Do you dream of experiencing the magic of the Northern Lights? Aurora Borealis is one of Mother Nature’s most soul-stirring phenomena, a dance of color and light in the deep nighttime sky.
Brilliant greens and pinks frolic together with the stars, illuminating the evening with an unforgettable show. The Northern Lights are one of the Seven Natural Wonders of the World, and witnessing them in person is an unforgettable moment.
What Are the Northern Lights?
Aurora Borealis is created when electrically charged particles from the sun enter the earth’s atmosphere. They can look like glowing streaks, waves, clouds, or curtains. While green and pink are the most common colors, you can also see shades of purple, blue, yellow, and red.
When Can I See Them?
To experience the Northern Lights, you need to be close to one of the earth’s magnetic poles, inside an oval-shaped zone where the wonderworks happen. Aurora Borealis can be found near the North Pole, and Aurora Australis can be found near the South Pole. Aurora Australis is lesser known because they happen rarely and can only be seen in Antarctica and very far south in New Zealand, Australia, Chile, and Argentina.
You’ll also need dark skies. This means you’ll have to travel in winter because these destinations have long days and light skies in summer – aka the midnight sun. Avoid light pollution from cities, and plan your trip for a new moon if possible. Keep an eye on the weather forecast, as cloudy skies will spoil the show. You can also track Aurora Borealis on NOAA’s website.
Where Are the Best Places for the Northern Lights?
Plan a bucket-list adventure to bask in the evening glow of the Northern Lights. Choose a destination that you’ll enjoy even if the ephemeral lights fail to show up. And don’t forget your camera!
- Tromso, Norway – Scandinavia in general offers some of the best chances for seeing the Northern Lights. People love Tromso because the Gulf Stream gives it a milder coastal climate and so the winters aren’t as cold as other places. While you’re there, go snowmobiling and watch for wildlife like sea eagles, seals, and whales.
- Westfjords, Iceland – Iceland is known for little cloud cover and longer daylight hours than other destinations on this list. You can also explore Iceland’s unique volcanic landscape, which includes ice tunnels, ice caves, and thermal blue lagoons. The ancient Norse surmised that the Northern Lights were the Valkyries’ glistening armor.
- Fairbanks, Alaska – No passport is needed for Americas who travel to Alaska to see the Northern Lights. While they appear all over the state, far-north Fairbanks is your best bet for getting an eyeful. Some tour excursions go several hours farther north to chase them down. During the day, you can go dogsledding, snowshoeing, and pub-hopping.
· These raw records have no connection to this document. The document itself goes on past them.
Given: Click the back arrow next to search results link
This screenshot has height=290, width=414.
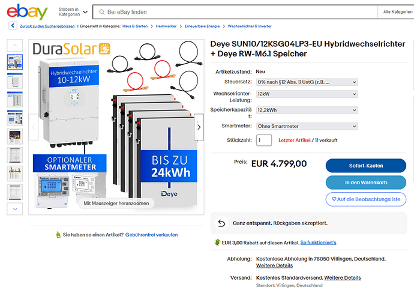Looking at the screenshot, I should coord(13,26).
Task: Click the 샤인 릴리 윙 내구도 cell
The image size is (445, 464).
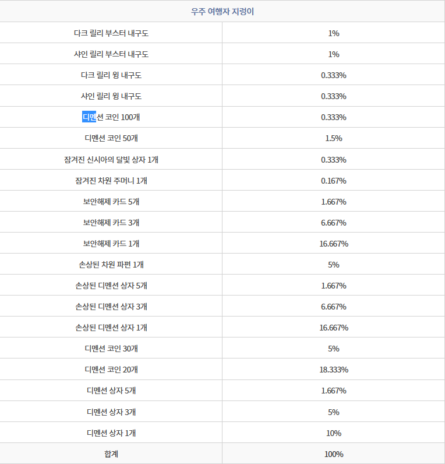Action: tap(111, 96)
- Yellowknife, Canada – Another convenient place to see the light show is in Canada. Yellowknife is the lakefront capital of the Northwest Territories, an off-beat destination with excellent Northern Lights viewing thanks to a flat landscape and clear nights. Other great Canadian hotspots for cool lights is Whitehorse (in the Yukon) and Churchill, the Polar Bear Capital of the World.
- Lapland, Finland – This far-north region of Finland is known for ice hotels, reindeer, and Santa Claus. You can see the Northern Lights here 200 nights per year. Access Aurora viewing spots by dog sled, snowmobile, or cross-country skis. Hate the cold? Stay in a glass igloo and watch the brilliant light displays from your cozy, fur-covered bed.